Graph analysis of Stack Overflow tags with Oracle PGX – Part 1: Data Engineering

Panagiotis KonstantinidisBig Data, Data Engineering, Oracle NoSQL, Oracle PGX 1 Comment

Intoduction

Oracle Parallel Graph Analytics (PGX) is a toolkit for graph analysis, both for running algorithms such as PageRank and for performing SQL-like pattern-matching against graphs. Extreme performance is offered through algorithm parallelization, and graphs can be loaded from a variety of sources such as flat files, SQL and NoSQL databases etc. So, in order to get a deeper feeling, we have put together a demo use case regarding the analysis of the Stack Overflow posts when their tags are viewed as a graph.
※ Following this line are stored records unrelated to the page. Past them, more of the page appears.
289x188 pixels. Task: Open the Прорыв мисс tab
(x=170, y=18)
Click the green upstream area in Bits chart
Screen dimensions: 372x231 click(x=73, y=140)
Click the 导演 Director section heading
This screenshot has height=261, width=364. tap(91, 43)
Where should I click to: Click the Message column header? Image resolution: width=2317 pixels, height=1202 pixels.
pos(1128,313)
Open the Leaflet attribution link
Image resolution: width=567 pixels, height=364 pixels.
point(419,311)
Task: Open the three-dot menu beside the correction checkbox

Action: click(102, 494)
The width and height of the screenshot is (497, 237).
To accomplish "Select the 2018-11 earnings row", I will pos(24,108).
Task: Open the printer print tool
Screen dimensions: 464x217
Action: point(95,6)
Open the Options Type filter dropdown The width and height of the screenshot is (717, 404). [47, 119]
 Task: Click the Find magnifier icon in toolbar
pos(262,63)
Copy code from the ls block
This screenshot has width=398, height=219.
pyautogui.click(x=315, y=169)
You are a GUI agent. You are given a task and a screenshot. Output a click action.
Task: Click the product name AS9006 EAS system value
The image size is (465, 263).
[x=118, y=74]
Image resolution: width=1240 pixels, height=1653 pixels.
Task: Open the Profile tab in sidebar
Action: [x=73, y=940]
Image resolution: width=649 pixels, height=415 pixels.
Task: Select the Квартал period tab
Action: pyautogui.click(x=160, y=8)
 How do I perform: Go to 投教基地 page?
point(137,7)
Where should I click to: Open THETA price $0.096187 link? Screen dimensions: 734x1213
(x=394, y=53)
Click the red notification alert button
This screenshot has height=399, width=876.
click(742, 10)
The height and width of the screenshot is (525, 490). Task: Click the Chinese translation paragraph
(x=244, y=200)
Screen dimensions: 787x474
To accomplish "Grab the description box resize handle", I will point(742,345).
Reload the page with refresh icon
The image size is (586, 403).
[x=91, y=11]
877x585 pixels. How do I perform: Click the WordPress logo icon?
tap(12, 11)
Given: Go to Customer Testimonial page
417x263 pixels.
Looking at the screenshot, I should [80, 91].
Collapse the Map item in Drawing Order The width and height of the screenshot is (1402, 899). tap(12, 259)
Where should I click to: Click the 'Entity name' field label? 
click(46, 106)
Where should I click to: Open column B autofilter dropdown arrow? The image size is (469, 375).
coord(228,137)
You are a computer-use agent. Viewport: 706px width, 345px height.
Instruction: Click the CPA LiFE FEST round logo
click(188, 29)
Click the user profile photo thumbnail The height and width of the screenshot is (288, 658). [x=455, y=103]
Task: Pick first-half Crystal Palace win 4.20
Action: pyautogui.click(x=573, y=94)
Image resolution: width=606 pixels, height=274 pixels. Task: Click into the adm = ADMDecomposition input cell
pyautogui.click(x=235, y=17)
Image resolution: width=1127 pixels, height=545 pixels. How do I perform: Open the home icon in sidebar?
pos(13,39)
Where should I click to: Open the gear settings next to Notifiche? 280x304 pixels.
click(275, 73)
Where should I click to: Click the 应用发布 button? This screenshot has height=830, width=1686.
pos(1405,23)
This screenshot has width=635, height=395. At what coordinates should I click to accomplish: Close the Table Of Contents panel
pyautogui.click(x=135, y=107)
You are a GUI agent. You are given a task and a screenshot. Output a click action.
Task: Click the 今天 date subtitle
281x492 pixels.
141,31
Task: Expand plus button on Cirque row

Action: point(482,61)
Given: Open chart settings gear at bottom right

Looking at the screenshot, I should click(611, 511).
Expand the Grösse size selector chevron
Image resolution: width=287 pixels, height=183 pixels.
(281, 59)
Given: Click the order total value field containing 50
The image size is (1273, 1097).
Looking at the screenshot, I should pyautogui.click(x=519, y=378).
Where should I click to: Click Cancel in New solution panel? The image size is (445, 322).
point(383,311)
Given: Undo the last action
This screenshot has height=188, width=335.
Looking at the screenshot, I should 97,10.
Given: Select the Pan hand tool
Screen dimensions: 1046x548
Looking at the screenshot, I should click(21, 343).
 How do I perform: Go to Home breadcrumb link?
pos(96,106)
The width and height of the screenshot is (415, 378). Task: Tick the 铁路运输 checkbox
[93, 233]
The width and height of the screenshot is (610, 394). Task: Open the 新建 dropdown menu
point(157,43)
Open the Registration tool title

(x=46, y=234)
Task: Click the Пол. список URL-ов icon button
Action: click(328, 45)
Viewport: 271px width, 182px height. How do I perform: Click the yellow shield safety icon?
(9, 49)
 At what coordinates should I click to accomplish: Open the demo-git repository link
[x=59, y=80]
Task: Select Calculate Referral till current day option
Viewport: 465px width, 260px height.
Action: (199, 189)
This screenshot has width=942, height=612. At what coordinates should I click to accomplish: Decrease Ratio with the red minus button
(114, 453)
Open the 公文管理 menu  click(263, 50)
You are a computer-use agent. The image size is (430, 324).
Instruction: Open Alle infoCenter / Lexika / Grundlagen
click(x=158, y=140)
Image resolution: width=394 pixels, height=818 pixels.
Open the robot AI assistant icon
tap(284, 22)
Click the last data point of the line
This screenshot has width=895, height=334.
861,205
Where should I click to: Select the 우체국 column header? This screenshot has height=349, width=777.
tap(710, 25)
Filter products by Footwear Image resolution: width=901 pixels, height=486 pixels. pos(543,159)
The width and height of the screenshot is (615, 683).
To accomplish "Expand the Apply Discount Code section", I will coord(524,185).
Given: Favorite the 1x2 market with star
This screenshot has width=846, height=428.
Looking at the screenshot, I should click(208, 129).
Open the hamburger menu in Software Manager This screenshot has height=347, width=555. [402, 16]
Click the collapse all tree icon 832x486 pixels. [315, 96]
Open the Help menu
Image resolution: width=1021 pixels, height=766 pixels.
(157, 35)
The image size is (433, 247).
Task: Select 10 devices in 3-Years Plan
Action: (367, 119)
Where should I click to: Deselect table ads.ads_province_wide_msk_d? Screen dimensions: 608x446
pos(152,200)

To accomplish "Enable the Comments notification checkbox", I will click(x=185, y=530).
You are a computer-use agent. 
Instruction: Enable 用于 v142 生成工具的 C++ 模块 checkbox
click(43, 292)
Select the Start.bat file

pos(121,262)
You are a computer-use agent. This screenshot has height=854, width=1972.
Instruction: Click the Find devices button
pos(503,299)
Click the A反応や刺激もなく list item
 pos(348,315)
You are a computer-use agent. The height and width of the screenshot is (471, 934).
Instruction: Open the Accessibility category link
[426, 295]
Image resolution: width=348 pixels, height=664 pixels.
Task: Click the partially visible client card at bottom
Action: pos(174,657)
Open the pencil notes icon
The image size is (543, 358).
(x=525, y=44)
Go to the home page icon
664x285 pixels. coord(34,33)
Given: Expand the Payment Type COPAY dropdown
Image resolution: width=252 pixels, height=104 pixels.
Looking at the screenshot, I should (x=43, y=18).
Stack Overflow is a site devoted to questions about computer programming and related topics, with tags being an important part of the submitted questions. Tags allow answering users to monitor questions related to their field of expertise and answer promptly to submitted questions. Only “advanced” status users are allowed to add new tags, while the rest of the community is limited to the use of the existing tags for their questions. Tagging a submitted question is mandatory with a minimum of one and a maximum of five tags per question.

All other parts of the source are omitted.